= Erin Matson (writer) =

American writer and activist

Erin Matson (born 1980) is an American writer and feminist activist. Matson was 23 when she became the youngest-ever state chapter president in the history of the National Organization for Women (NOW). In June 2009, she was elected Action Vice President of NOW. She is a co-director of the activist organization Reproaction with Pamela Merritt.

Matson is a native of Minneapolis, Minnesota. In 2002 she graduated from Georgetown University with a degree in Women's Studies.
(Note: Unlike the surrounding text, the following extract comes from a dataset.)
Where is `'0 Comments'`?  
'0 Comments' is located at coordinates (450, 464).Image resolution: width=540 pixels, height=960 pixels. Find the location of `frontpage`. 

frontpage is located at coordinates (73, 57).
Matson was elected as part of a four-member team called "Feminist Leadership NOW" that took office July 21, 2009. Members of the team included Terry O'Neill of as President, Bonnie Grabenhofer of Illinois as executive vice president, and Allendra Letsome as membership vice president.

Matson was NOW's Prairie States Regional Director before taking national office and served on National NOW's Board of Directors for three years. During this time, she traveled to Iowa to participate in NOW PAC's campaign to elect Hillary Clinton president of the United States.

To date, Matson has served as the longest standing member of the National NOW Young Feminist Task Force (2003-2008). She co-authored a resolution that created the 2006 Young Feminist Summit in Albany, N.Y., and also authored and passed a bylaws amendment to incorporate virtual chapters in the organization.

Matson was also the youngest-ever President of a state chapter when she was elected to lead Minnesota NOW in 2004.

Matson has said that her personal experience as an anorexia survivor led her to feminist activism. Recently she has spoken out against Ralph Lauren's extreme digital retouching of model Filippa Hamilton. “Certainly apologies are due to her personally,” Matson told Radar Online. “But what I’m really concerned about here is the message that that this has sent to millions of pre-teens, daughters, mothers, sisters – women around the country and the world."

Matson left her position at National NOW in 2012. In 2015, she and Pamela Merritt co-founded Reproaction, a direct action group formed to increase access to abortion and advance reproductive justice. She also serves on the board of directors of NARAL Pro-Choice Virginia.